Get Daphne’s complete answer, including what’s going on with a large clump of Hymenocallis ‘Tropical Giant’.
Even in a small garden or hanging basket, you can grow plump, luscious strawberries if you have good drainage and sun. In Central Texas, the best time to plant is in the fall—look for Chandler, Sequoia, and Douglas varieties. John gets you off to a berry-good start!
On tour: On a busy street in Georgetown, do-it-yourselfers Lori and Jack Shreves pack wildlife habitat, art, food-growing, and clever ideas into a contemporary-styled cottage garden design.
Starting with their Craftsman bungalow’s small, flat front yard, they created the illusion of depth through levels of borders.
They layered native and adapted plants in all sizes and forms, selecting stalwarts that can take drought-to-drench swings.
Decomposed granite trails contribute to the illusion and discovery.
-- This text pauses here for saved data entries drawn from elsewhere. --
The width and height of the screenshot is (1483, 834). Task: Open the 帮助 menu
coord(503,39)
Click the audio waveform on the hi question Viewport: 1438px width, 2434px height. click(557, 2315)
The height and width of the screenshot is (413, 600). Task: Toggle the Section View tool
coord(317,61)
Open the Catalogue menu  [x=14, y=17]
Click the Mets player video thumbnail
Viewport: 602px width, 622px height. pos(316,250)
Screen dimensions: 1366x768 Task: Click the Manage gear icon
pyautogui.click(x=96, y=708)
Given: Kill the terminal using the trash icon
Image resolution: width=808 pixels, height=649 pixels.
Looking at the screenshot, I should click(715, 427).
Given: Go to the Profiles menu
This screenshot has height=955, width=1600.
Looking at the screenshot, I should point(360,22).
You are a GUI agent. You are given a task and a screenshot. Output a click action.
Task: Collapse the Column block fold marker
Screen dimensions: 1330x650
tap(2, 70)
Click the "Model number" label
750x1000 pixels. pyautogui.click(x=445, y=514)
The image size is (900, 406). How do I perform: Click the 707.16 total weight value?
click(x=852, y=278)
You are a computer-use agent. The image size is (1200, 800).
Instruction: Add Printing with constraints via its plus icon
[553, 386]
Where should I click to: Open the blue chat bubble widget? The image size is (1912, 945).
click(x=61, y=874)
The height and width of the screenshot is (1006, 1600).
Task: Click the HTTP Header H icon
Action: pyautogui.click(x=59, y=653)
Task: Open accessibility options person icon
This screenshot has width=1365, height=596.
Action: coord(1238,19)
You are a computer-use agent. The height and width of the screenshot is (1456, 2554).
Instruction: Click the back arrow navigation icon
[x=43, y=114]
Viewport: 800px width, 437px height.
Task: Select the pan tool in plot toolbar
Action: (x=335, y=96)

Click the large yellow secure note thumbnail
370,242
Structural plants join progressively blooming sensations to feed wildlife all year in their Certified Wildlife Habitat. Flowers, fruits, and seeds guarantee lots of traffic from birds and beneficial insects.
Along one side, Lori and Jack designed a miniature park enveloped by pollinator-beloved flowering small trees and evergreen shrubs for privacy and traffic noise break.
A narrow river of lawn makes comfy footing to stroll borders layered with seasonally-blooming perennials—including various salvias—to nectar bees and butterflies.
In back, they wanted to grow food for the kitchen. Adopted dog Wylie dictated the trail design around stock tanks.
They chose rectangular and round stock tanks to maximize space and presentation. Jack drilled ½” holes in the bottoms for drainage. He installed controllable irrigation systems to each one, so he decides which gets watered.
To grow fruit trees, Jack totally removed the tank bottoms so that roots can grow deep.
For support, he spray-painted PVC pipes and attached hog (cattle) panel. In winter, they can drape over row cover.
Although they welcome wildlife, the kitchen food tanks get bird netting, secured with magnets.
I love his blue supports for climbing plants, and learned something new! This is PEX plumbing tubing that’s flexible to shape however you like. And yes, you can buy it in cute garden blue.
Since the Shreves attract all stages of butterflies on their plants, Jack fabricated a safe house for caterpillars. One of his many hand-crafted insect hotels hangs nearby for solitary or Mason bees.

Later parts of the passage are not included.